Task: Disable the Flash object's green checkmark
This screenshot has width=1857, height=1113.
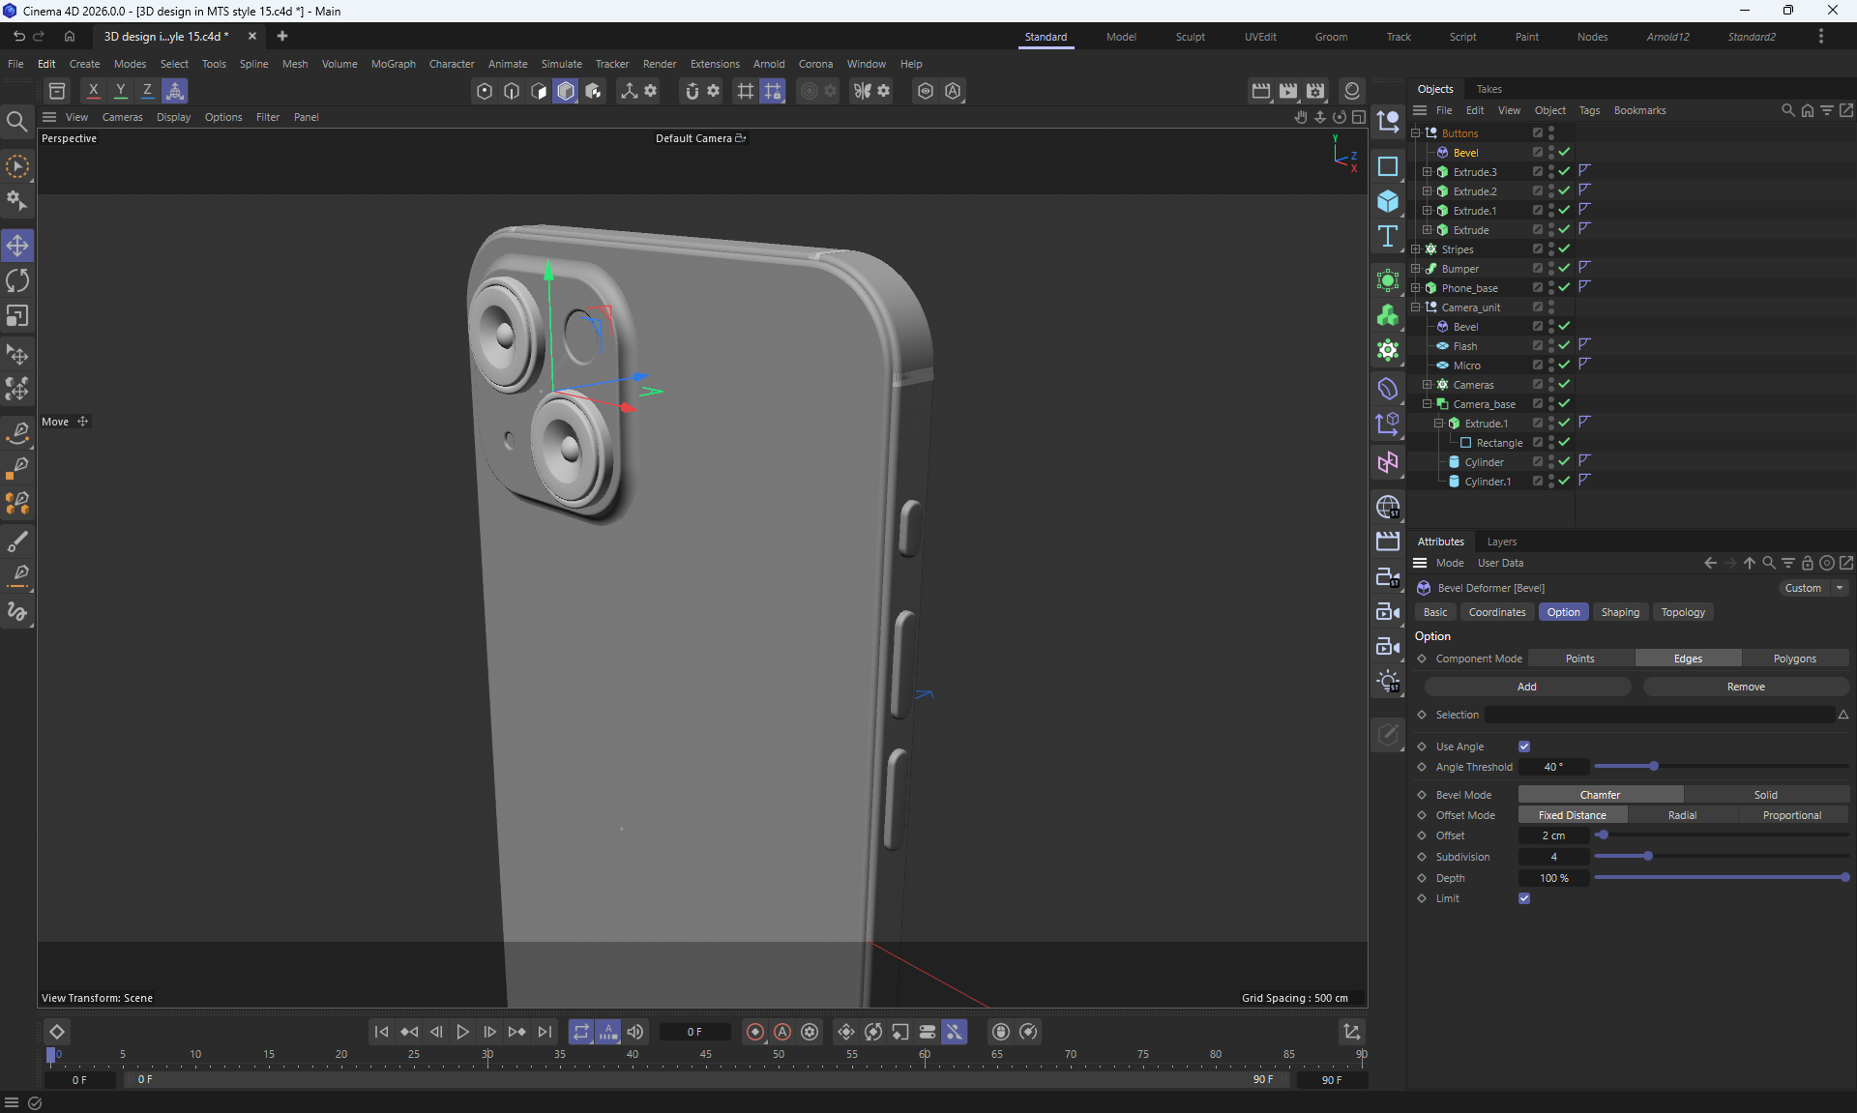Action: [x=1564, y=346]
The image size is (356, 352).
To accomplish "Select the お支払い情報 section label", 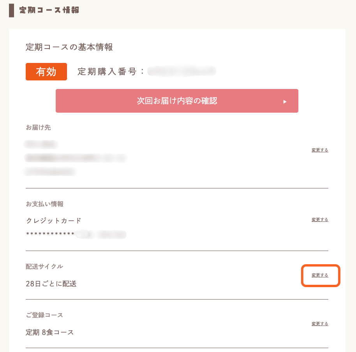I will coord(44,204).
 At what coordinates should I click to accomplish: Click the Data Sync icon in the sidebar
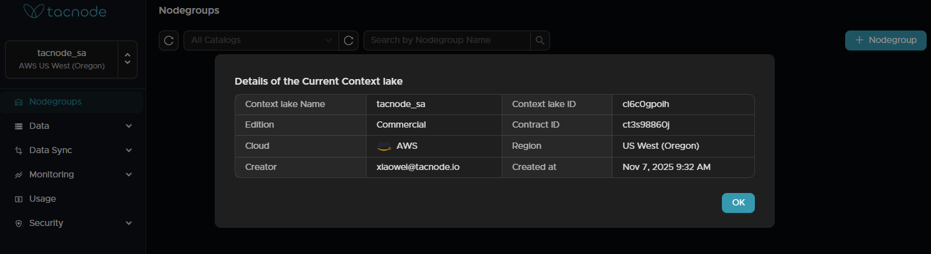click(x=19, y=150)
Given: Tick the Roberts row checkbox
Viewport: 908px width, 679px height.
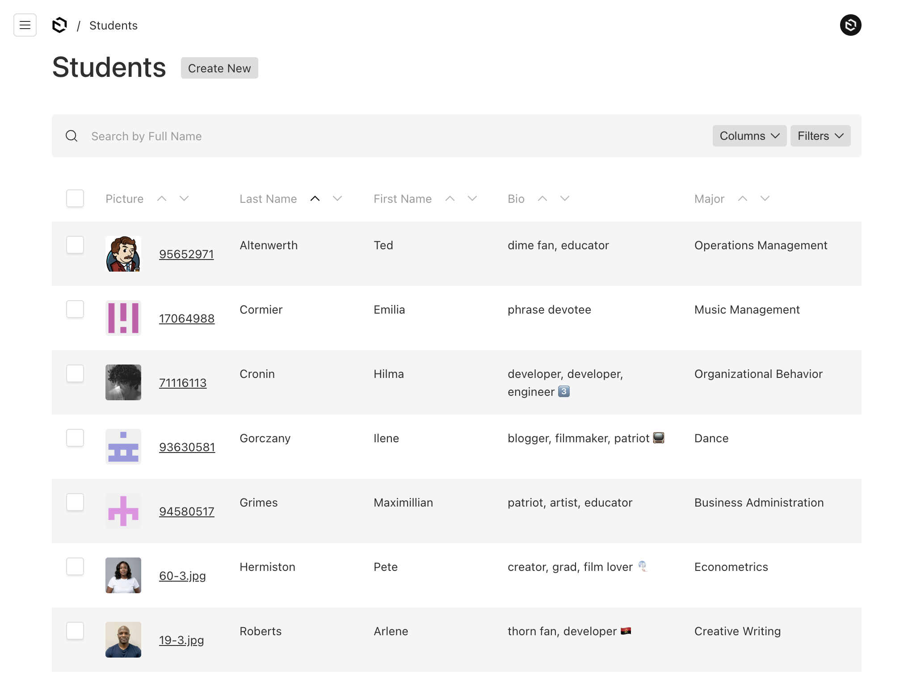Looking at the screenshot, I should [75, 631].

_What you need to do_:
Reproduce the rows verbatim, starting at the line containing "Given: Tick the Roberts row checkbox" and ending at the last line of the rows, both included. Leave the pictures out.

_Output_:
Given: Tick the Roberts row checkbox
Viewport: 908px width, 679px height.
Looking at the screenshot, I should [75, 631].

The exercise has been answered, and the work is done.